Sędziwój chrząknął, na znak, że wita gości. Jeden z jeźdźców zsiadł z konia bez żadnego hałasu i podszedł takoż niesłyszalny i prawie niewidzialny.
Nagle posłyszeli dziecięcy pisk, cienki i przeraźliwy. Litwin zerwał się i pognał pierwszy, za nim Sędziwój i reszta.
– Z drogi! Z drogi! – ryczał wojewoda kaliski, biegnąc z innymi do wejścia namiotu. Jednak dziki rozorał nożem cenną materię i wtargnął prędzej przed wszystkimi, z drugiej strony. Kiedy Polacy wpadli, u stóp jego leżał już chłystek z poderżniętym gardłem w powiększającej się kałuży krwi, a pod lnianą ścianą piszczała przeraźliwie panienka. Koniecpolska porwała ją na ręce.
– Kto to? Co to?! – ryczał Sędziwój, próbując przebić się przez innych do środka.
– Na dziewkę się zamierzał – odparł Litwin po rusku, obcierając z juchy zakrzywiony nóż.
Sędziwój szarpnął za wąski rękaw Koniecpolską.
– Kto on?! Patrz! Znasz?! Gdzieś była?!
– Nie wychodziłam... skrzynia... koszulki... – szeptała wyschniętymi ustami.
Odwróciła głowę Jadwigi od strasznego widoku, a sama zmusiła się, by spojrzeć na trupa.
– To chlebny. Od Ľubovňi z nami dopiero – odrzekła już głośno.
– Wszystkich, co nie od nas są, wyrzucić! – wycharczał. – A wy, panie, kto? – zwrócił się do Litwina. Nagle wszyscy Polacy spojrzeli na obcego, chętni wysłuchać obrońcy z Litwy.

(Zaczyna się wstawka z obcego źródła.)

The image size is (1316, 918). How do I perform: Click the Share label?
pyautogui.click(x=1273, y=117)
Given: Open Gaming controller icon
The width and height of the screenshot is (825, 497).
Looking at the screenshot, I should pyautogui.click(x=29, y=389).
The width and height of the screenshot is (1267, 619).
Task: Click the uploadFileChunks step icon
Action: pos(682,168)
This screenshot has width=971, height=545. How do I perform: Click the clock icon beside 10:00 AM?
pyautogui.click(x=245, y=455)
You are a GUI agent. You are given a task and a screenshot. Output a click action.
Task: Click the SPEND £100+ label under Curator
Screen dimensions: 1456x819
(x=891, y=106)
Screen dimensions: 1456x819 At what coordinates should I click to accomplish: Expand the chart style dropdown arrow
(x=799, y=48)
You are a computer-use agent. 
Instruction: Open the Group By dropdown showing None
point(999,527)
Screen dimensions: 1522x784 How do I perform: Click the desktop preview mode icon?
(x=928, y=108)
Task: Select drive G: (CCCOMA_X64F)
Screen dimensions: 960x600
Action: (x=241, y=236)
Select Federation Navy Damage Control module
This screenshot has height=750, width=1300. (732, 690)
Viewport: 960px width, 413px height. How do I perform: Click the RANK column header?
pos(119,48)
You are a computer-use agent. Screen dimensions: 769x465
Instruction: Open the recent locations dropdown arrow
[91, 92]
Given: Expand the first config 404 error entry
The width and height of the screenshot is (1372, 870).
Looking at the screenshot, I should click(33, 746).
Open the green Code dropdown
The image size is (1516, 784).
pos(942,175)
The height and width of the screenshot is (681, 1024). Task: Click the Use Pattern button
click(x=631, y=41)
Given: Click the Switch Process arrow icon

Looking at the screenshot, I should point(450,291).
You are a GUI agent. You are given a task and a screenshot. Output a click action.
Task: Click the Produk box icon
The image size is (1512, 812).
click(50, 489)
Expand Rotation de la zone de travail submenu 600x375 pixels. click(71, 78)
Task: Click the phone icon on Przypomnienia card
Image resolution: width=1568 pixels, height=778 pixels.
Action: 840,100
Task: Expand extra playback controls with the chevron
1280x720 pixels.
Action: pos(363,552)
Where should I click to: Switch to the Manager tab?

– Skirgiełło – odrzekł, nie podnosząc oczu.
Przez rozciętą materię weszli jego towarzysze, uznając chwilę za najdogodniejszą do przywitania.
Sędziwój przyjrzał się gościom.
– Winniśmy wdzięczność waszemu panu – burknął.
– Winniście – odparł niski i ciemnowłosy, do Skirgiełły podobny. Lekkim skinieniem, prawie niewidocznie, porozumiał się ze Spytkiem Melsztyńskim.
Nagle psy jęły ujadać w obozie.
– Co tam?! – Spytko rzucił do zbrojnego przed namiotem. – Śpicie wszyscy?!
– Niedźwiedź pewnie podszedł! – odparł głos zza wejścia.
Jadwiga wyrwała się z objęć Koniecpolskiej, podeszła do Skirgiełły i przylgnęła do jego boku, wsuwając małą swą dłoń w szeroką Litwina. Patrzyła z przestrachem, by jej nie odepchnął, i nasłuchiwała wystraszona dźwięków z zewnątrz.
– To jeno łoś. Głuchy by go nie posłyszał – powiedział cicho do Spytka Skirgiełło, nie puszczając dłoni dziewczynki.